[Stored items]
┄┄┄┄┄┄
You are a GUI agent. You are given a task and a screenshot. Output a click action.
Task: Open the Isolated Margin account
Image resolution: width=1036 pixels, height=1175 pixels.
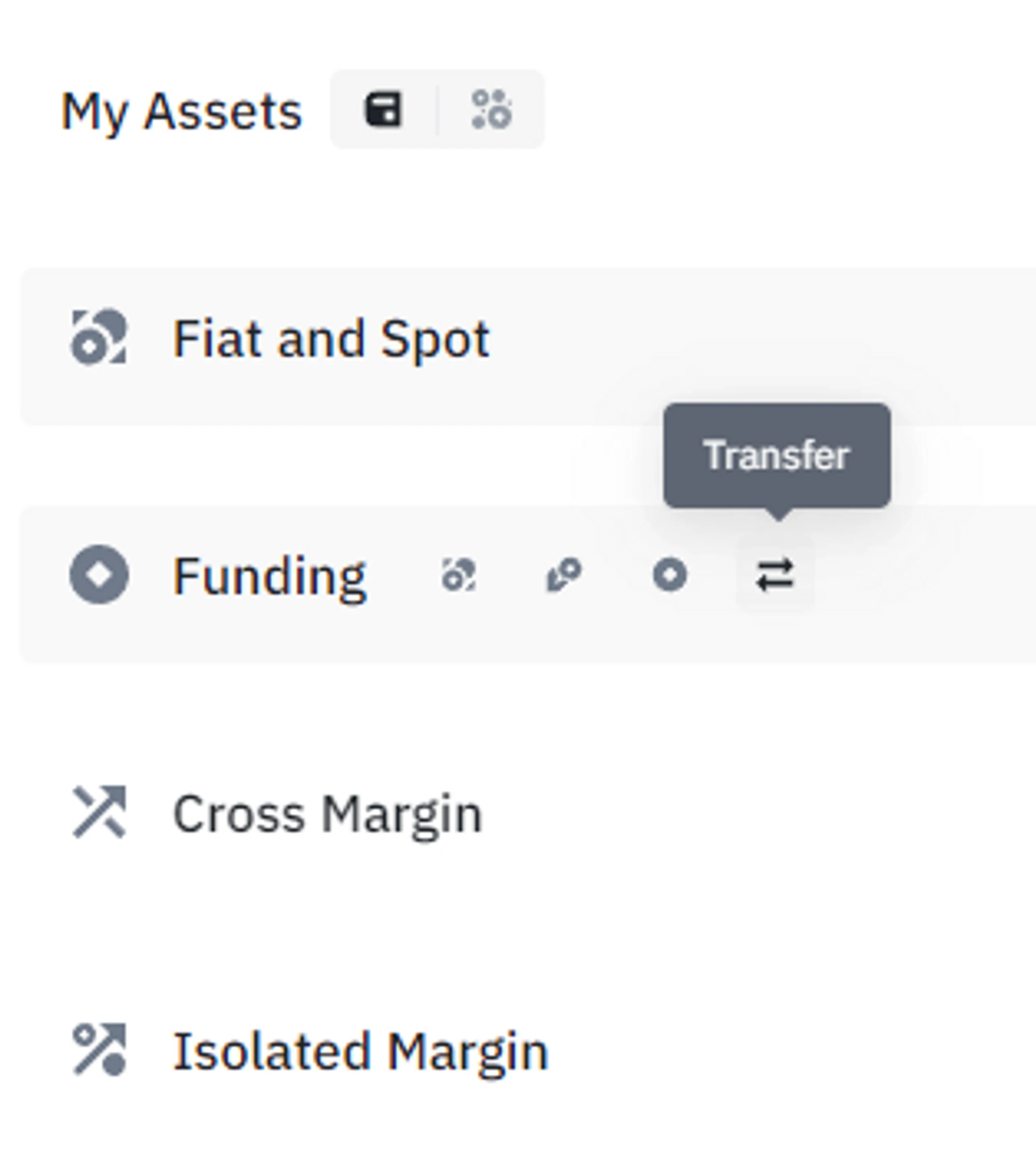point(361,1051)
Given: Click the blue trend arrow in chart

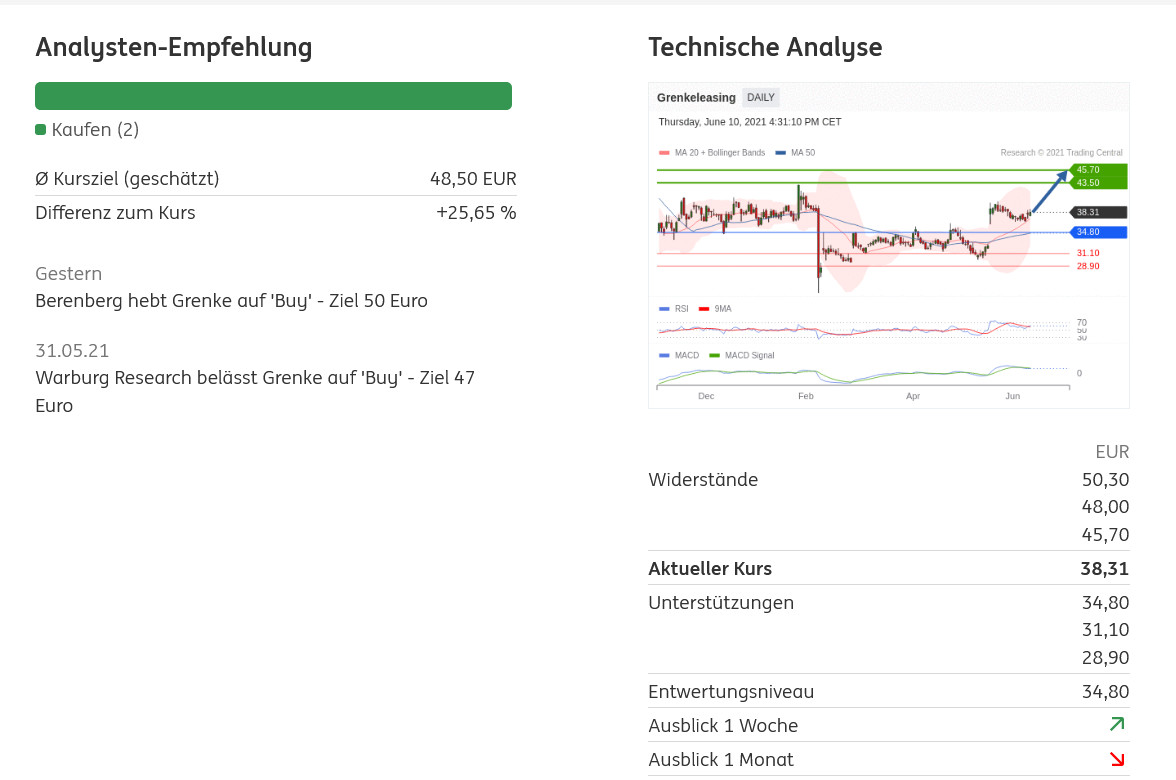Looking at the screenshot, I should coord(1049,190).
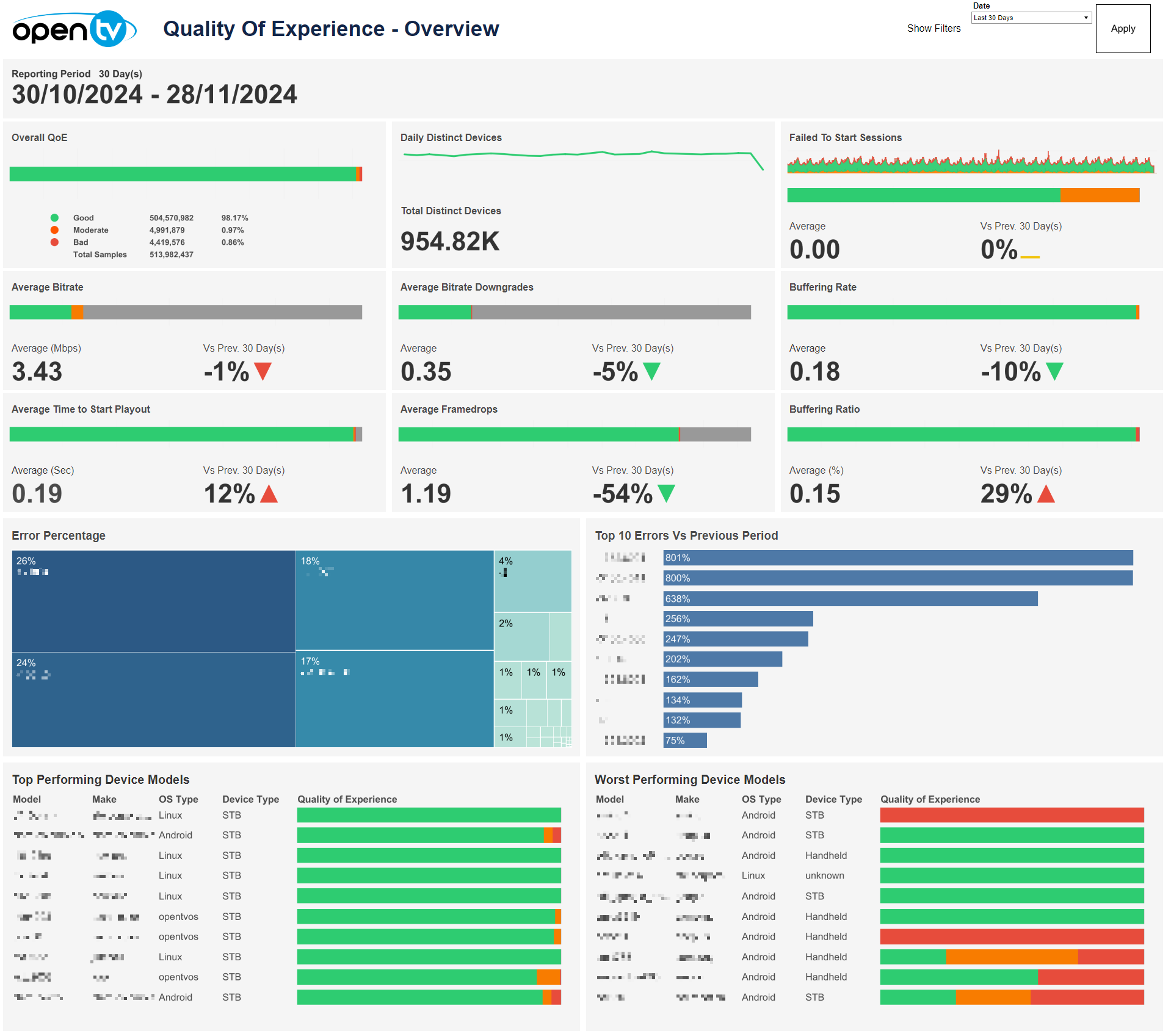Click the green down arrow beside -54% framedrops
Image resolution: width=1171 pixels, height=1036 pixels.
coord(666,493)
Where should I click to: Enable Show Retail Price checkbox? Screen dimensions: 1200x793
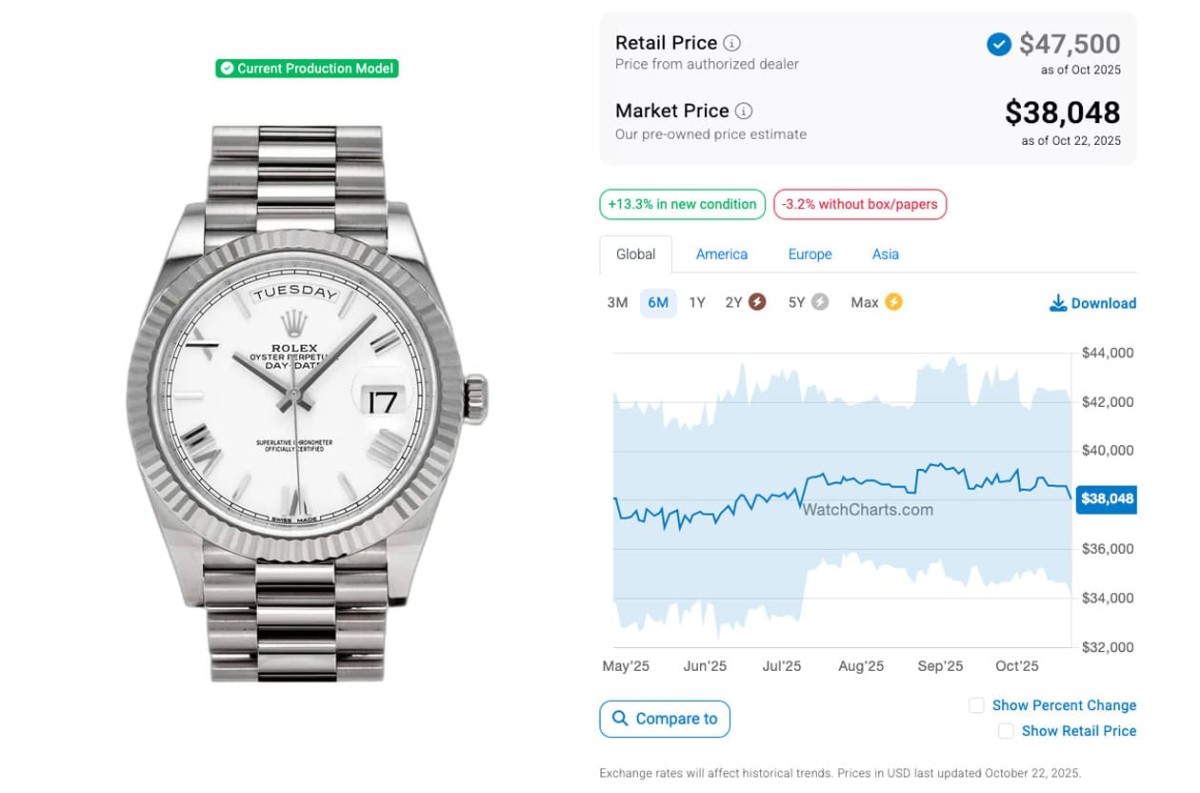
┄┄┄┄┄┄
[Exercise instructions]:
The answer must restate every entry word for word, with the pictures left out.

[Completed task]:
You are a GUI agent. You are given a task and a screenshot. Output a click action.
Task: Open the Isolated Margin account
Image resolution: width=1036 pixels, height=1175 pixels.
point(361,1051)
Given: Click the blue trend arrow in chart

Looking at the screenshot, I should coord(1049,190).
Click the green down arrow beside -54% framedrops
Image resolution: width=1171 pixels, height=1036 pixels.
coord(666,493)
Where should I click to: Enable Show Retail Price checkbox? Screen dimensions: 1200x793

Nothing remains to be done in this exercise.